### WHAT THE EXERCISE ASKS
Reproduce verbatim the passage of the post below on phosphate and fertilizer demand, from "3. Increase land" up to and including "and thus fertilisers.".

### PASSAGE TO READ
* * * * * * * * *

Sunday, July 25, 2010

Union Resources (UCL.ASX) - is phosphate getting sexy?

You would think that in a recession there has to be demand for food right? True enough, and the global population is rising so demand for food must be rising. How to get more food from a fixed quantity of land? Well its not as hard as you think for several reasons:
1. Clear more forests - Its happening in Africa, Brazil and Indonesia, but it is becoming more difficult in the West. In Asia, illegal logging is the main culprit.
2. Improve land utilisation - drive around the Philippines - its a country which poorly utilises land. Most landowners seem to be speculators living in the city. Asset rich, and most often income poor, unless they are working for some foreign company.
3. Increase land area under irrigation: Hydro schemes are of course good for regulating runoff to avoid floods, it greatly increases the number and productivity, and reliability of farm output.
4. Increase fertiliser usage - Fertiliser is important to replace the critical nutrients depleted from intensive farming. The more food grown in the third world, the greater the need for nutrients, and thus fertilisers.
You guessed it! I am suggesting an investment in fertiliser feedstocks. Why? There are several reasons.

* * * * * * * * *

### RECORD SET
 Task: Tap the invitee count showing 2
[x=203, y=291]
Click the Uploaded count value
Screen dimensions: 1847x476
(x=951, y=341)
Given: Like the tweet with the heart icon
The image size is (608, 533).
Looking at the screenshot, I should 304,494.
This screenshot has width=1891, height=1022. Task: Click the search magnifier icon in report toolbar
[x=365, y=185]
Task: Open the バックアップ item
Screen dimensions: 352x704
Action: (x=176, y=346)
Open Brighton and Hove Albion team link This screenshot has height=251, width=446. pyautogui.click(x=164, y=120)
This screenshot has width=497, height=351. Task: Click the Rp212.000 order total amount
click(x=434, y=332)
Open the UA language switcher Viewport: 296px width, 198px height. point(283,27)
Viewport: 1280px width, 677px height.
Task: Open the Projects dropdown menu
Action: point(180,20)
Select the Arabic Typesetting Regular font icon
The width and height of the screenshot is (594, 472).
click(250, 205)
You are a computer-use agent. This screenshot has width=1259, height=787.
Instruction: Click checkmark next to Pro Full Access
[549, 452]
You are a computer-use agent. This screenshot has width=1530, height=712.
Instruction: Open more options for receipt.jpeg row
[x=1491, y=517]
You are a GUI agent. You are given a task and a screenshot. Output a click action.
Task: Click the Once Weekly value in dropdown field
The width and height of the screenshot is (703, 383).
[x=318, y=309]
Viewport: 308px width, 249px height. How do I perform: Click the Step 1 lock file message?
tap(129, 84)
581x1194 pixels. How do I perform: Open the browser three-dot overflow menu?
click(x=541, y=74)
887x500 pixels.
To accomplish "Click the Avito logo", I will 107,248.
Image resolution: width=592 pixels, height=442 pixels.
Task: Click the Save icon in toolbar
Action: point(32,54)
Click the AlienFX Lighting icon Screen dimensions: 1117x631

* * * * * * * * *

### WRITTEN SOLUTION
3. Increase land area under irrigation: Hydro schemes are of course good for regulating runoff to avoid floods, it greatly increases the number and productivity, and reliability of farm output.
4. Increase fertiliser usage - Fertiliser is important to replace the critical nutrients depleted from intensive farming. The more food grown in the third world, the greater the need for nutrients, and thus fertilisers.